Lazy days. I was sick you know and could go out. When I finally did, in the late evening of Friday, I couldn't believe it was so warm. It was like in summer: not the gentle air of a spring night but the heavy heat of July, when the city keeps boiling after the sunset and no breeze helps. It was a little shock because when I have got sick the weather was rainy and cold.
It was gloriously sunny on Saturday at my son race and he did very well: never droped and ending at the back of the first group. It was really nice to meet everybody again. On Sunday it was raining cats and dogs when we left by train toward Arezzo for the finish of Giro della Toscana. Fortunately it was cloudy but dry on the line. Fortunately for us: it was raining at the start in Montecatini and I think it kept raining on the race till Florence and more. Riders arrived muddy, exhausted and tense. Amongh them there was Taylor Phinney and I can almost say I was there for him. He is a talent and not just at riding: read his here his blog about Giro della Toscana:
"I feel that it was epic enough to deserve a blog post." he says.
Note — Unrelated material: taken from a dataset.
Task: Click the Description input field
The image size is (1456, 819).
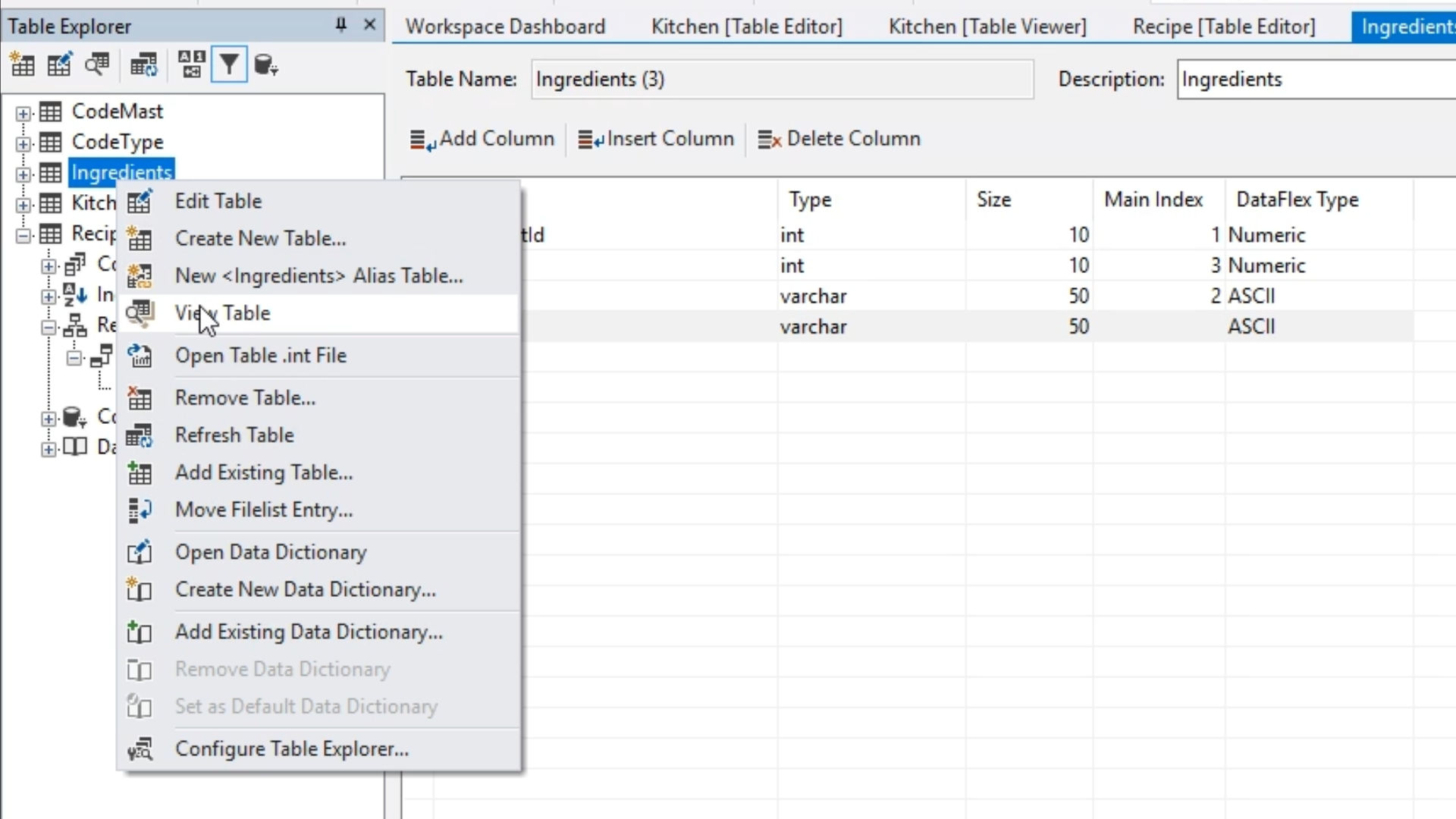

At the finish it wasn't that epic thought: we arrived just before the first passage of three in a circuit including a short but steep climb. There was a break away but I was quite sure they were going to be caught at the last lap. Small races are different from a big one: people are different, the atmosphere is just another thing. When a Giro or Tour stage arrives in a small town like that it seems UFO occupy it: pink or yellow stuff were suddenly assembled everywhere, inhabitants are diluted in tons of cycling fans coming from everywhere and you bump everytime in the same people as evrywhere, journalists, photographers, race staff, team staff, the big cyrcus of pro cycling. At small races even team staff are often different, recruited on place. The crowd at the barriers in made of people – old the most - living there and simply actracted by the voice talking loud at the microphone. "Vince Bennati!" one told me "Ha fatto secondo al Romandia!". Ehm... dude... He isn't racing today and wasn't in Romandia... anyway... The press too is local and on the vip tribune there are local authorities and old glories. The most international is Alfredo Martini: you find him everywhere, from children races to Giro stages. Local girls wait on the home made podium. There isn't excitement, just a bit of curiosity when finally the break passes throught. A man shows a pink signal with a blue 2, a Giro stage souvenir probably, and a small wet peloton arrives too.
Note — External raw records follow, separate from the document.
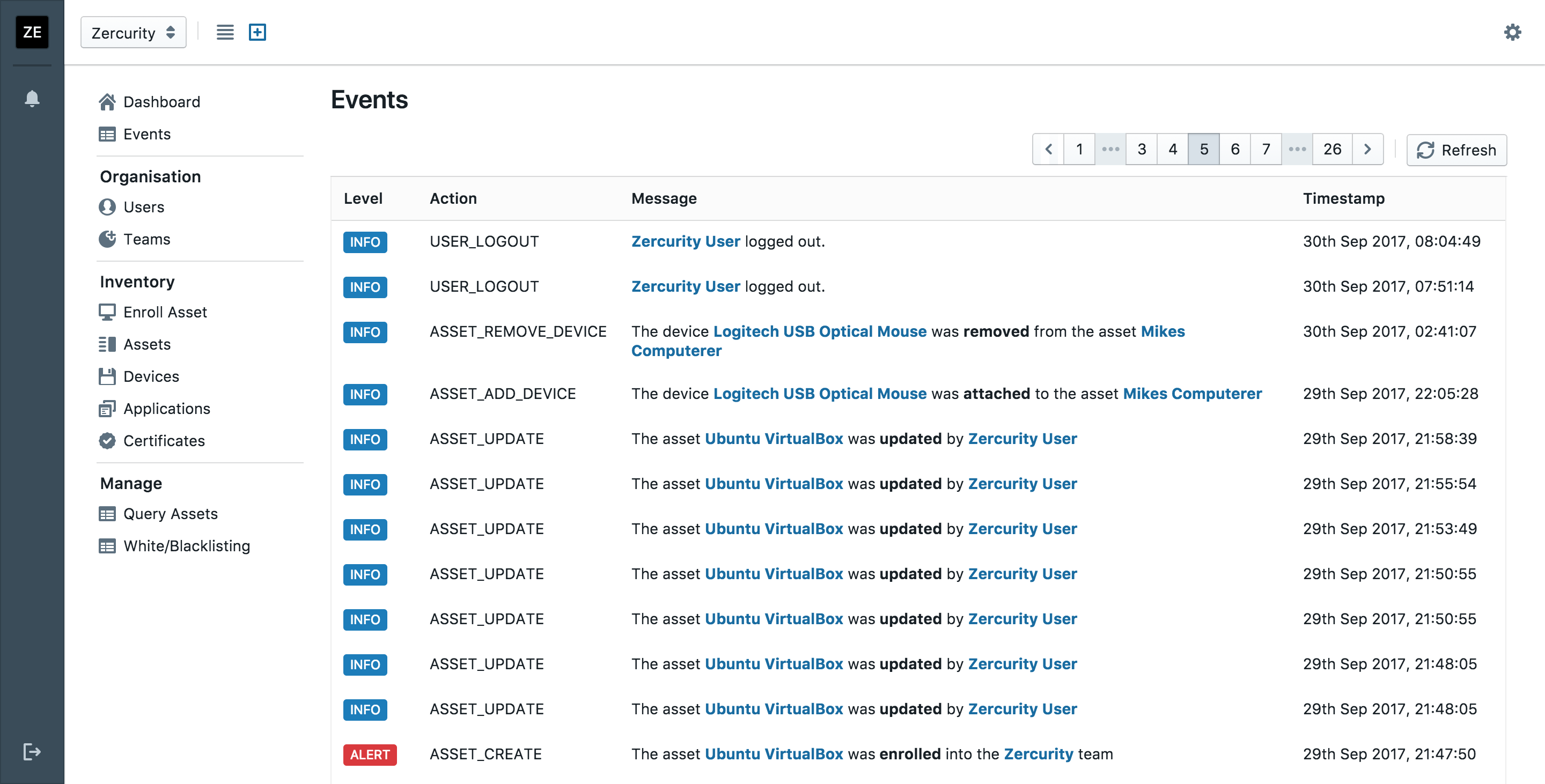Click the ZE logo icon

click(x=32, y=32)
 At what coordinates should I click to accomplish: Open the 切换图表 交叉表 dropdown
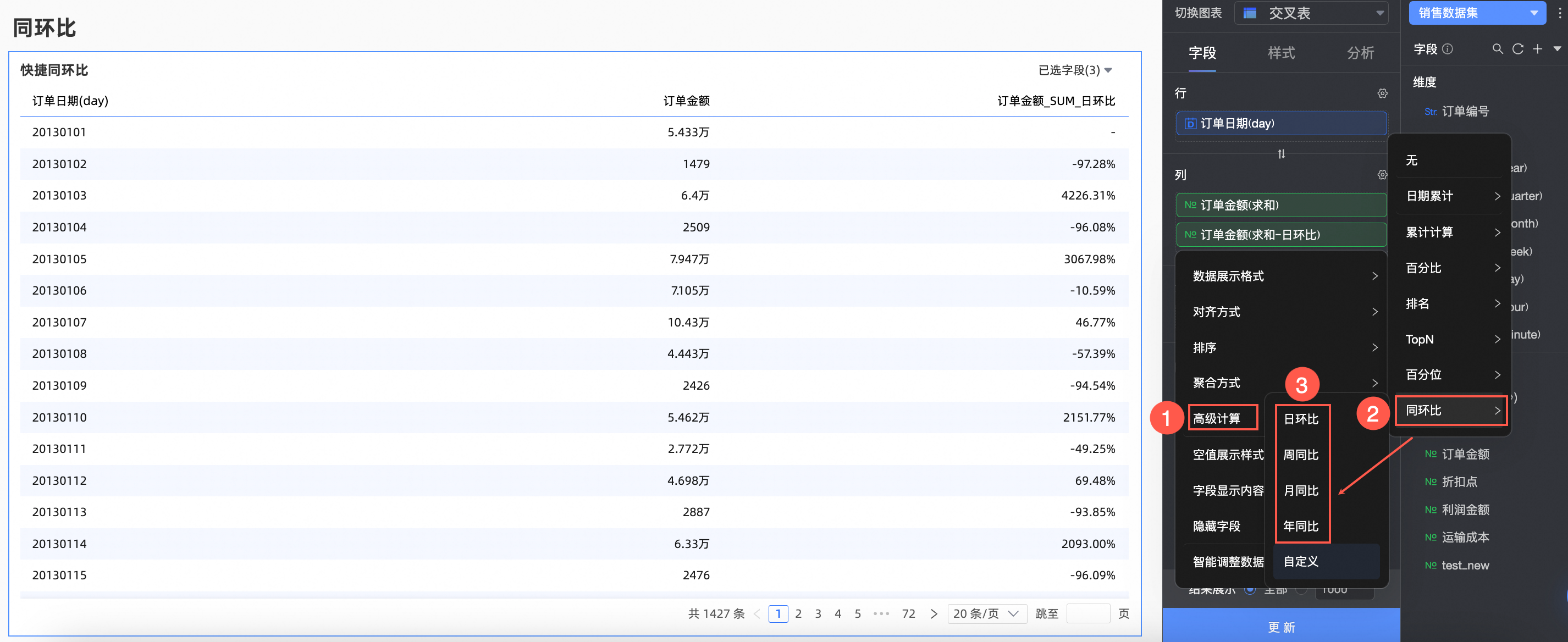tap(1311, 13)
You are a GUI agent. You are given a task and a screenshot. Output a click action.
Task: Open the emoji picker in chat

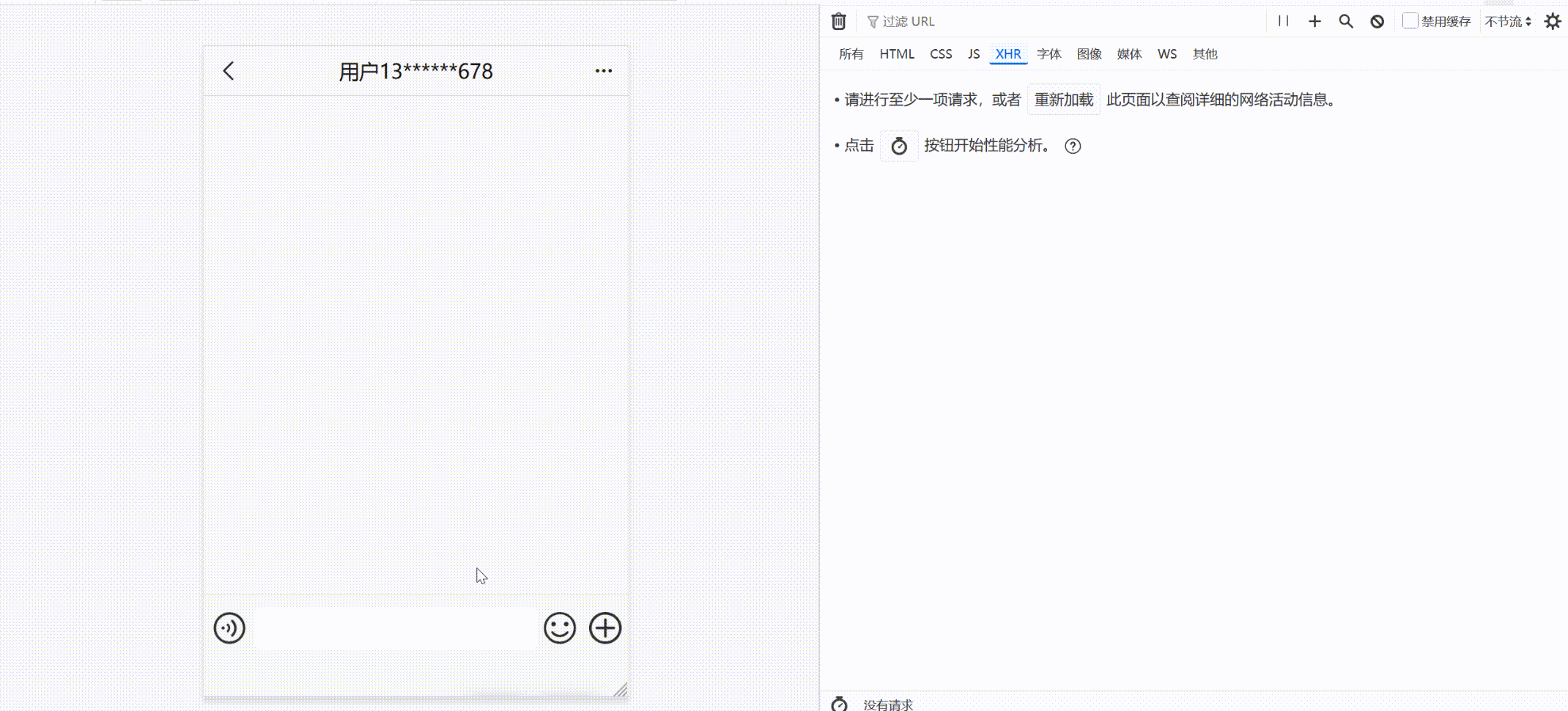click(x=560, y=628)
The final sprint was serious. Ballan won and I could have won a bet. At the BMC bus, while my son wandered collecting team bottles, I waited for Taylor Phinney and when he came asked a short interview. Ballan was still on the podium when we left, the big silver cup in a hand, a big white smile on his face. We took the time to visit the beautifu center of Arezzo and went back home at night. I feel I missed something in that race, as if it was all played away and reading Phinney's blog I see it was.